Below are some records. Reproduce them exactly from their first line through the line with "Accessibility (247, 2557)", inclusive.

Records from a collection
- - -

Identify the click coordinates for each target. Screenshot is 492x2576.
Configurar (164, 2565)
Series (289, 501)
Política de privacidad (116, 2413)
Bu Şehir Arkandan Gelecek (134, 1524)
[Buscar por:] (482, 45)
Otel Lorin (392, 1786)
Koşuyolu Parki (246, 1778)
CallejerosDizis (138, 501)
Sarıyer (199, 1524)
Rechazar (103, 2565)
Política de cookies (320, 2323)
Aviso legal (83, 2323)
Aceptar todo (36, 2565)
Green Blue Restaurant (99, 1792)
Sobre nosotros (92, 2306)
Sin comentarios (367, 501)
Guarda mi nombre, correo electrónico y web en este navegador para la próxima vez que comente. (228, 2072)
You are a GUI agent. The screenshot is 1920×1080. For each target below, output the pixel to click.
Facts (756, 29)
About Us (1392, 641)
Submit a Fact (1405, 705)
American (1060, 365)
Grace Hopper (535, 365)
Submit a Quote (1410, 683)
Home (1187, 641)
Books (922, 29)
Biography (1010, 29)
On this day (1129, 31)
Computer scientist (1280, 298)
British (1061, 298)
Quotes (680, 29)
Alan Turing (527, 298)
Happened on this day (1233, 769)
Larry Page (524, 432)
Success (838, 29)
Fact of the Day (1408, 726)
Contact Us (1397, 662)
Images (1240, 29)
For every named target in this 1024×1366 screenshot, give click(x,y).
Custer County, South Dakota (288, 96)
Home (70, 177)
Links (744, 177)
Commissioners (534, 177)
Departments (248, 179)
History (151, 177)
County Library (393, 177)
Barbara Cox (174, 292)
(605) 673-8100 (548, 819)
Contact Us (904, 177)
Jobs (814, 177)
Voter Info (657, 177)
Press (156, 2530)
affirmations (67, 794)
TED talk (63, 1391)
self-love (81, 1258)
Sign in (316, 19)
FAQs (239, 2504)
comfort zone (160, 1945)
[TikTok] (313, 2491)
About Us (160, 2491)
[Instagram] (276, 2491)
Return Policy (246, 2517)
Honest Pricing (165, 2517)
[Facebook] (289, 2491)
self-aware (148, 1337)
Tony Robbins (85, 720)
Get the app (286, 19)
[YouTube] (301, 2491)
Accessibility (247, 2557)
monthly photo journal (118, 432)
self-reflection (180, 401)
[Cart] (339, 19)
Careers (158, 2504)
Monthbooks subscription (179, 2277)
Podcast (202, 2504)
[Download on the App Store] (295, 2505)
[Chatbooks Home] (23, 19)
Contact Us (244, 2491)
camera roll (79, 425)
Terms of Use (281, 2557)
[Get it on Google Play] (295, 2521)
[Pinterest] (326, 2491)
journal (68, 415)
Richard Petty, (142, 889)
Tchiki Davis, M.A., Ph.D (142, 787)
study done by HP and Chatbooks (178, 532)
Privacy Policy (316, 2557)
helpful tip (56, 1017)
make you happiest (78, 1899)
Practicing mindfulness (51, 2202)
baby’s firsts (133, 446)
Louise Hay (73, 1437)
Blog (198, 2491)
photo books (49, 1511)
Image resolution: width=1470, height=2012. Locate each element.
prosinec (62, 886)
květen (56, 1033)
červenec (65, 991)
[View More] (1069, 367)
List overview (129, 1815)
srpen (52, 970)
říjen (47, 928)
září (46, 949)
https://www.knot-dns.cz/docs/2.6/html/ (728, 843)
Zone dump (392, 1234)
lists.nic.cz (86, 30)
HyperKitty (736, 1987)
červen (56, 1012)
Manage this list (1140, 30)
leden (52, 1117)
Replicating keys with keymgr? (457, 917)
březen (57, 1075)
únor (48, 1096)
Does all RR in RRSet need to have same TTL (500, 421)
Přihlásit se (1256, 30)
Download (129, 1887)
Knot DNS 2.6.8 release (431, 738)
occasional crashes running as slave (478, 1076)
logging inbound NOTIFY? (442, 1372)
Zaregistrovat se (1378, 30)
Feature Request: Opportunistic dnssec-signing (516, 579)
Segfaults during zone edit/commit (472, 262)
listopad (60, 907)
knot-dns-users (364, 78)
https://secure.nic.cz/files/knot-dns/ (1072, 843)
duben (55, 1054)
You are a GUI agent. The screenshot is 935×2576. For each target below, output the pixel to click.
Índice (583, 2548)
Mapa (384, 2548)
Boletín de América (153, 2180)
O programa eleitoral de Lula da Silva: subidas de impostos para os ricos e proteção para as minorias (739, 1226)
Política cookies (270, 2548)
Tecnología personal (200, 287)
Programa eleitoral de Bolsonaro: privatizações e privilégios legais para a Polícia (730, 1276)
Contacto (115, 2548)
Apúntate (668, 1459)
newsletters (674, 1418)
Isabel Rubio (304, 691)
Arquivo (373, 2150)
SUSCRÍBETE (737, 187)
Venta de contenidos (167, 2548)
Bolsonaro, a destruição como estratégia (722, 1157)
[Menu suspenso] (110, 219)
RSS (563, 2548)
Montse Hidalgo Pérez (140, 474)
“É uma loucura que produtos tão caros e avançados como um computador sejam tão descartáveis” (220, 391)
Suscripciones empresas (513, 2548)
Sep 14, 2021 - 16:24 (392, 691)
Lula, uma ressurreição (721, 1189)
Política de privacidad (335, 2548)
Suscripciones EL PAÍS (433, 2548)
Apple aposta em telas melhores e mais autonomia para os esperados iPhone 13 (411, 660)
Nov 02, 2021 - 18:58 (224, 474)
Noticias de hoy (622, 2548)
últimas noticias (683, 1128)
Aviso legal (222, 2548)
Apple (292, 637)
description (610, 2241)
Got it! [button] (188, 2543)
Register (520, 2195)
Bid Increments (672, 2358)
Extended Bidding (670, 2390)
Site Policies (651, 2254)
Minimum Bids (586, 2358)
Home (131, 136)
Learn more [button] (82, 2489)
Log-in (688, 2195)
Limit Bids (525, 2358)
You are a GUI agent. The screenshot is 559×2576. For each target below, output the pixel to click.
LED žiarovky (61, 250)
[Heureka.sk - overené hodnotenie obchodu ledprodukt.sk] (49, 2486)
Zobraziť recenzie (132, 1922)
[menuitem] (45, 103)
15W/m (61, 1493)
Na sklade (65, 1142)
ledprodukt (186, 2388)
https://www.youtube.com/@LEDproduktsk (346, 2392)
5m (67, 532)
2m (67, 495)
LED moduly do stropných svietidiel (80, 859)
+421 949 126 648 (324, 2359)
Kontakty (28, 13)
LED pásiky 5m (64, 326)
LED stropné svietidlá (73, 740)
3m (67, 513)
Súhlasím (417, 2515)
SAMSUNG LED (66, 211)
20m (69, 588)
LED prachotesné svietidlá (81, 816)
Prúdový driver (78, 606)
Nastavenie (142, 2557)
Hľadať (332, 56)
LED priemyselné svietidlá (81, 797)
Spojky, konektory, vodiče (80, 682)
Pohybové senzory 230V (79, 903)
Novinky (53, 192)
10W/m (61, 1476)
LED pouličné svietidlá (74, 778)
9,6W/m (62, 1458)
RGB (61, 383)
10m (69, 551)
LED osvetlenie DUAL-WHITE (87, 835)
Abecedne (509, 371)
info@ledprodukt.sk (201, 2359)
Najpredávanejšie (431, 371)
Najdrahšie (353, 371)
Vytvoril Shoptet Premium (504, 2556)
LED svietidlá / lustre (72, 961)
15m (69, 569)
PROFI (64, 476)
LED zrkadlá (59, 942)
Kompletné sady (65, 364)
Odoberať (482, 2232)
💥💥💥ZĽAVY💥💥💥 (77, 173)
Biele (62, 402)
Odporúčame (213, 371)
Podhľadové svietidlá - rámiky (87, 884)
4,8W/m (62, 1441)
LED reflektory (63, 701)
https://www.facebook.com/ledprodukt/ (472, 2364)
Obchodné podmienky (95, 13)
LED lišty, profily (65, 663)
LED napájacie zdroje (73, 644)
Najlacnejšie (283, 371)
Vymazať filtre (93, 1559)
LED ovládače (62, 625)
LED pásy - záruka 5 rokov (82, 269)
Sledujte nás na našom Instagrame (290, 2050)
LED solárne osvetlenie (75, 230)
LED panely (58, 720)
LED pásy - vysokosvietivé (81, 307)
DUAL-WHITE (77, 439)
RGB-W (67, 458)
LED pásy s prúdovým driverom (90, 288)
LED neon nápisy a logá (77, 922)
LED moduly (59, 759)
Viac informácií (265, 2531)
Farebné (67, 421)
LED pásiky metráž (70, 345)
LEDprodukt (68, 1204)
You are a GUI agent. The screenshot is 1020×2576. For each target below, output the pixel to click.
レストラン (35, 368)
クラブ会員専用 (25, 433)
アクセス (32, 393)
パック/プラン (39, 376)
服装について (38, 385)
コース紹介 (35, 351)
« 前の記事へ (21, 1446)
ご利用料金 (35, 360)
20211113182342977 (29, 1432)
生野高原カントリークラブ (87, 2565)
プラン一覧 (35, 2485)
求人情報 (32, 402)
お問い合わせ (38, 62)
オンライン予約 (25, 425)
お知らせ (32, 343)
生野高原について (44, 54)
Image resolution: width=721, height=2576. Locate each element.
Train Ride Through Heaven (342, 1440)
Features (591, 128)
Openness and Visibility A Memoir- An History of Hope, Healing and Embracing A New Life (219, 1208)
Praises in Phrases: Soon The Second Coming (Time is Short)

- - -

-- ANSWER TO THIS TASK --
Identify the click coordinates for each target. Screenshot is 492x2576.
Configurar (164, 2565)
Series (289, 501)
Política de privacidad (116, 2413)
Bu Şehir Arkandan Gelecek (134, 1524)
[Buscar por:] (482, 45)
Otel Lorin (392, 1786)
Koşuyolu Parki (246, 1778)
CallejerosDizis (138, 501)
Sarıyer (199, 1524)
Rechazar (103, 2565)
Política de cookies (320, 2323)
Aviso legal (83, 2323)
Aceptar todo (36, 2565)
Green Blue Restaurant (99, 1792)
Sobre nosotros (92, 2306)
Sin comentarios (367, 501)
Guarda mi nombre, correo electrónico y web en este navegador para la próxima vez que comente. (228, 2072)
You are a GUI agent. The screenshot is 1920×1080. For each target below, output the pixel to click.
Facts (756, 29)
About Us (1392, 641)
Submit a Fact (1405, 705)
American (1060, 365)
Grace Hopper (535, 365)
Submit a Quote (1410, 683)
Home (1187, 641)
Books (922, 29)
Biography (1010, 29)
On this day (1129, 31)
Computer scientist (1280, 298)
British (1061, 298)
Quotes (680, 29)
Alan Turing (527, 298)
Happened on this day (1233, 769)
Larry Page (524, 432)
Success (838, 29)
Fact of the Day (1408, 726)
Contact Us (1397, 662)
Images (1240, 29)
For every named target in this 1024×1366 screenshot, give click(x,y).
Custer County, South Dakota (288, 96)
Home (70, 177)
Links (744, 177)
Commissioners (534, 177)
Departments (248, 179)
History (151, 177)
County Library (393, 177)
Barbara Cox (174, 292)
(605) 673-8100 (548, 819)
Contact Us (904, 177)
Jobs (814, 177)
Voter Info (657, 177)
Press (156, 2530)
affirmations (67, 794)
TED talk (63, 1391)
self-love (81, 1258)
Sign in (316, 19)
FAQs (239, 2504)
comfort zone (160, 1945)
[TikTok] (313, 2491)
About Us (160, 2491)
[Instagram] (276, 2491)
Return Policy (246, 2517)
Honest Pricing (165, 2517)
[Facebook] (289, 2491)
self-aware (148, 1337)
Tony Robbins (85, 720)
Get the app (286, 19)
[YouTube] (301, 2491)
Accessibility (247, 2557)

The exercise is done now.